• TASK DIRECTIONS: Which of the lines below mention the word "green"? Pull each one out.

(Extracted data entries)
- - -
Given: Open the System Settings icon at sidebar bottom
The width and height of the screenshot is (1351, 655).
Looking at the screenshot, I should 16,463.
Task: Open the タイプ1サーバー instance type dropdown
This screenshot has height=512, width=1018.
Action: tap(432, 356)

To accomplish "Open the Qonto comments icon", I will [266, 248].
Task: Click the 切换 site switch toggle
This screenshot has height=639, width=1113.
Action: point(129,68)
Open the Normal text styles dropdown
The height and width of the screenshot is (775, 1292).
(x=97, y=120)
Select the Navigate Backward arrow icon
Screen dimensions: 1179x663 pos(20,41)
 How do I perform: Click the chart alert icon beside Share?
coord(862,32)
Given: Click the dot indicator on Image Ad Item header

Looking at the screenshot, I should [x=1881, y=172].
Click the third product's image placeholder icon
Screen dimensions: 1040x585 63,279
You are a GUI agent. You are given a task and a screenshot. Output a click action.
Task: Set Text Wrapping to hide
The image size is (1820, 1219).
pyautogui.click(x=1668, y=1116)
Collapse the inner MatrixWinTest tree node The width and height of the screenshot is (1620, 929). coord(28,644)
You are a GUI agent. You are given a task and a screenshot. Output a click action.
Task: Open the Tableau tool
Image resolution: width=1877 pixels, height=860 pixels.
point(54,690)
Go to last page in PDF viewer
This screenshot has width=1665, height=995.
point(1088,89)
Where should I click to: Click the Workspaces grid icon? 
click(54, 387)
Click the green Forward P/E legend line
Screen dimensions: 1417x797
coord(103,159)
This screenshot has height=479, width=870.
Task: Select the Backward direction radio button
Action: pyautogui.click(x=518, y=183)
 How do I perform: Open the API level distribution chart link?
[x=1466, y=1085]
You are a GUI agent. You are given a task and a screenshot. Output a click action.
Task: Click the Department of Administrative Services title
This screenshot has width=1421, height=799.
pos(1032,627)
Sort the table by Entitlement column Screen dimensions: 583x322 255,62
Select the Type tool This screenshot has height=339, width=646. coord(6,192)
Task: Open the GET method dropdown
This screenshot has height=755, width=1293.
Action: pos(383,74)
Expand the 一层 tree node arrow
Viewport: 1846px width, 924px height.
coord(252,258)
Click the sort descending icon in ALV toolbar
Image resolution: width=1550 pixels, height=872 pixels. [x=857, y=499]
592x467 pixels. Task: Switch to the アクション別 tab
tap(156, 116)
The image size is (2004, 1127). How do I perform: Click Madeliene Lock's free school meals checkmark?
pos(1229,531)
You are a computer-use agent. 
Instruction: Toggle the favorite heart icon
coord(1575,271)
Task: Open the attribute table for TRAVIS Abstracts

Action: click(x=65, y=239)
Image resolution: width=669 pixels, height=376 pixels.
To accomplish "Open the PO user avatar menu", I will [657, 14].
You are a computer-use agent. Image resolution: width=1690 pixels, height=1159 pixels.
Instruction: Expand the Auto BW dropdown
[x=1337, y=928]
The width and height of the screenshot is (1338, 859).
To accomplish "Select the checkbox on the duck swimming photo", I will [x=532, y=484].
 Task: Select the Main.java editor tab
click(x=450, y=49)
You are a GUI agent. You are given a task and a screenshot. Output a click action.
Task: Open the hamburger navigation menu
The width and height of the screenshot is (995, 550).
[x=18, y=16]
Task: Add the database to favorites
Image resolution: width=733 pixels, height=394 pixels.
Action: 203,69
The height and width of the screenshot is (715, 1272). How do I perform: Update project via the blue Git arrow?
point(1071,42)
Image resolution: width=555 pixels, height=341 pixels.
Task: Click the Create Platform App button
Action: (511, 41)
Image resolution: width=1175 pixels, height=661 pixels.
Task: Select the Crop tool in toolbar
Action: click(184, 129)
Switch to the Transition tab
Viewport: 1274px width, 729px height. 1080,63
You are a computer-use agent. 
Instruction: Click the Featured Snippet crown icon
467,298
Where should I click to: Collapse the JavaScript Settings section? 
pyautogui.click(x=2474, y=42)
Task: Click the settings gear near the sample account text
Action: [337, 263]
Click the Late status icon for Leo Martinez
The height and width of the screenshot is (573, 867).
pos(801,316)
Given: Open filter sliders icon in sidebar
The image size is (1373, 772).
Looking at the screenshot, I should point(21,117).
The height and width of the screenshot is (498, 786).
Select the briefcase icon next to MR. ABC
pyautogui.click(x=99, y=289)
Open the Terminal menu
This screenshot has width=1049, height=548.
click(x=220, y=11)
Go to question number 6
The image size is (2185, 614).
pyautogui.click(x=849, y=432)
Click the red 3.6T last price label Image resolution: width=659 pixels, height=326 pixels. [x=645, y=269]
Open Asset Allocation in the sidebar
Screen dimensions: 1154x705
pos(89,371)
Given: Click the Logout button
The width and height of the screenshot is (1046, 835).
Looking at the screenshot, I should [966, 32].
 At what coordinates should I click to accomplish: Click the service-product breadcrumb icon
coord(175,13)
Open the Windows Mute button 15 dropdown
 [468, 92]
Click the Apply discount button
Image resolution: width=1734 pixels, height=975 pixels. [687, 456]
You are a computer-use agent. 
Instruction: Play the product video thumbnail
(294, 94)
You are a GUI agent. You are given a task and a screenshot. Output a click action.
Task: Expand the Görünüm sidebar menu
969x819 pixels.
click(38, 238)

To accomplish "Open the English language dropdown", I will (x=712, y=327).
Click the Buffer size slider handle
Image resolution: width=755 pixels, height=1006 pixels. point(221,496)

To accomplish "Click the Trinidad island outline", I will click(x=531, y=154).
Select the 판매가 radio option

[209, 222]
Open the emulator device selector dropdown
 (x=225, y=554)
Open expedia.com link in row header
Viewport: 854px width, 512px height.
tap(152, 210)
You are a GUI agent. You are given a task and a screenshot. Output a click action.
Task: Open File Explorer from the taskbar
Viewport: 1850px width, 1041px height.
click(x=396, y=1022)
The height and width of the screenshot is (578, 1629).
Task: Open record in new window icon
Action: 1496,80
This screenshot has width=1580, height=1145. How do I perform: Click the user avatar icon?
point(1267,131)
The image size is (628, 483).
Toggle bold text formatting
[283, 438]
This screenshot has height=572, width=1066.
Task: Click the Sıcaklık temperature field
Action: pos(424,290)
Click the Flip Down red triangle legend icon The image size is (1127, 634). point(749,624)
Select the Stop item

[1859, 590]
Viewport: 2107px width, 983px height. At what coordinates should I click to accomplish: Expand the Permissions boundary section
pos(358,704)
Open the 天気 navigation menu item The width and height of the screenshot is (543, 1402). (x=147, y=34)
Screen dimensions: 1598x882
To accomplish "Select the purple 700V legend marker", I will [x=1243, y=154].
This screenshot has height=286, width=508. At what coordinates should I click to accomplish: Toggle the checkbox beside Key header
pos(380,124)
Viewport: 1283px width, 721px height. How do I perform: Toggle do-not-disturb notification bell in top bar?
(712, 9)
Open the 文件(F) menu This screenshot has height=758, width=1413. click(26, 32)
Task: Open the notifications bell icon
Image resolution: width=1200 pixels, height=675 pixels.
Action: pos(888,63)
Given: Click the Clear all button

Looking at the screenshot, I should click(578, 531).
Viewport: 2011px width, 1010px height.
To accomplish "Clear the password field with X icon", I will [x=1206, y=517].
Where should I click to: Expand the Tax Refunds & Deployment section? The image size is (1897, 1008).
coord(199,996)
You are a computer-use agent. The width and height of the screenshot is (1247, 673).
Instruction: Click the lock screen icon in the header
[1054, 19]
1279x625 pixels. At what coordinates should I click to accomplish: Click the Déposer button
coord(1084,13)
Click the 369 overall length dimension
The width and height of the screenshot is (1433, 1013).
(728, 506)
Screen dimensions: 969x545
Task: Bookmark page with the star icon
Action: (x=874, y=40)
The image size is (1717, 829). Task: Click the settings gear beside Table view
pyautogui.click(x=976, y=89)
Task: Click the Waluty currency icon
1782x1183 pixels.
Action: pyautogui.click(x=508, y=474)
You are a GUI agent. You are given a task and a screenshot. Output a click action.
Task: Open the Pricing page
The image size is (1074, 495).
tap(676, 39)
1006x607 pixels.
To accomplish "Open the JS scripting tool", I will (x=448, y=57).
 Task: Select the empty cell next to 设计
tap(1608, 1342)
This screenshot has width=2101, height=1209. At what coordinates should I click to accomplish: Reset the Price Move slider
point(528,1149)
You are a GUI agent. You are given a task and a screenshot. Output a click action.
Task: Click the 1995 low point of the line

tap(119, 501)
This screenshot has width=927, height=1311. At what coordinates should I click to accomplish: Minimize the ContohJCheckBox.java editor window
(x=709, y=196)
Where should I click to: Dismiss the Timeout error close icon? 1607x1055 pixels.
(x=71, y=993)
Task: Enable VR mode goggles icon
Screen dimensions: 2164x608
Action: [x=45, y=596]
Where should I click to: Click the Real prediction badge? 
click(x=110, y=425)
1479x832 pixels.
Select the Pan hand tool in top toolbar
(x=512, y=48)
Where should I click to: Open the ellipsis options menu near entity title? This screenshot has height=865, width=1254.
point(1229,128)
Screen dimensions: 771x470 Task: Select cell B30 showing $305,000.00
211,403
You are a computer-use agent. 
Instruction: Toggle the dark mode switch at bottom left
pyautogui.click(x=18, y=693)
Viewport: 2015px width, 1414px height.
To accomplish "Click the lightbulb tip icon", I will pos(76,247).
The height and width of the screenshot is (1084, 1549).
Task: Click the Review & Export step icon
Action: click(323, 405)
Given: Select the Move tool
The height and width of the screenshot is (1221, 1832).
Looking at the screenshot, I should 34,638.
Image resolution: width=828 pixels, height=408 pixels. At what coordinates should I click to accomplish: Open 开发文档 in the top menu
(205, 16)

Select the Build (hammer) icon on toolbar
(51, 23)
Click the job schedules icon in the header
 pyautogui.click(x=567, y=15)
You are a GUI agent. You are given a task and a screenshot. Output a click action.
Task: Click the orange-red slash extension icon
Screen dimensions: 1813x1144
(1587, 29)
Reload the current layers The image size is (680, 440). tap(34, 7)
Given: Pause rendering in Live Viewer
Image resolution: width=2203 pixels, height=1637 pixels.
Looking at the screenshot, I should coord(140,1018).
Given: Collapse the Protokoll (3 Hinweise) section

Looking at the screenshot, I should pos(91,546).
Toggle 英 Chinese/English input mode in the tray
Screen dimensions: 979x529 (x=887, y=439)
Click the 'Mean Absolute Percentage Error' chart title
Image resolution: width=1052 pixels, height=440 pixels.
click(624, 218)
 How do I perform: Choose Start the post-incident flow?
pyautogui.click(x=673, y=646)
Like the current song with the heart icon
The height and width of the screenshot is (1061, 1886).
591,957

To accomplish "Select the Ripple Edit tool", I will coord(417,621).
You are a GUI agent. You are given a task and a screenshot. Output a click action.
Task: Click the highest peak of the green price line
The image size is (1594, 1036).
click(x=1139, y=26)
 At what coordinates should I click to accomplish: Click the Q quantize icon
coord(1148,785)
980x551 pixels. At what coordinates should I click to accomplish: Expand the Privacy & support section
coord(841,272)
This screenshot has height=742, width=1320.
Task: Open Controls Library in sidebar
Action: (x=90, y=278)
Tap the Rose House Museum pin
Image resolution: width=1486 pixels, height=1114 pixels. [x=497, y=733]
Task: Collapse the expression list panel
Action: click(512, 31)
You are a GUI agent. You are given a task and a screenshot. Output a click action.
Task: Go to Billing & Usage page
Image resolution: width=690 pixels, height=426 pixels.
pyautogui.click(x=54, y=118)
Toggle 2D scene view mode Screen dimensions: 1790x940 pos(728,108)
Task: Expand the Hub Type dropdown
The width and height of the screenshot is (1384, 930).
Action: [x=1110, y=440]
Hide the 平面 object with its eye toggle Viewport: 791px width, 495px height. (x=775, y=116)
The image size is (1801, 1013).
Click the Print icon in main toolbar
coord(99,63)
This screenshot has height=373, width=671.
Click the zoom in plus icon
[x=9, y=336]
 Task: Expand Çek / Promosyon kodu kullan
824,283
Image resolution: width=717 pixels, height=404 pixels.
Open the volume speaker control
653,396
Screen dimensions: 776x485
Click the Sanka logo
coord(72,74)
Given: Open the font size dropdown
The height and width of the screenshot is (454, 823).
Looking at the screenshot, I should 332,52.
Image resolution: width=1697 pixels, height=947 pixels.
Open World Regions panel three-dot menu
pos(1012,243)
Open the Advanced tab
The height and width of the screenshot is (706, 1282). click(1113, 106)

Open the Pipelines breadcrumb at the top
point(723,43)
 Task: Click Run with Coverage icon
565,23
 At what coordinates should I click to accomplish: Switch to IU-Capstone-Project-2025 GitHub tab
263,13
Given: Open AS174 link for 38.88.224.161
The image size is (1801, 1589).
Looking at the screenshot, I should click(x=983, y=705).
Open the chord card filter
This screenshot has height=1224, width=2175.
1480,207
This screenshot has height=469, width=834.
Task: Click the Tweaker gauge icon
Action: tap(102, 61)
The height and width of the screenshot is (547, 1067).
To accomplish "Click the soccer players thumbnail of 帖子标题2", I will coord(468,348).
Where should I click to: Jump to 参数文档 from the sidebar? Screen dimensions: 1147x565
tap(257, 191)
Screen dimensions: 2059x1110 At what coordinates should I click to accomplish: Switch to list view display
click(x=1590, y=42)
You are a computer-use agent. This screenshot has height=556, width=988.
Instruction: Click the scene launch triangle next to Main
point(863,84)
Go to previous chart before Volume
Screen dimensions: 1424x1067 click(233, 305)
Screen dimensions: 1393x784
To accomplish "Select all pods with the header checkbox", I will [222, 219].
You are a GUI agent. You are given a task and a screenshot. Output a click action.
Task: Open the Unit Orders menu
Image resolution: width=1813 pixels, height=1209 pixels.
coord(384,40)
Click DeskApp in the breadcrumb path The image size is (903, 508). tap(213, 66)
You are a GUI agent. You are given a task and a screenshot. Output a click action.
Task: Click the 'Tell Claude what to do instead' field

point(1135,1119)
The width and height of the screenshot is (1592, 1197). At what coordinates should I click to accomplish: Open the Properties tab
- - -
• RESULT:
Click the green Forward P/E legend line
Task: Click the highest peak of the green price line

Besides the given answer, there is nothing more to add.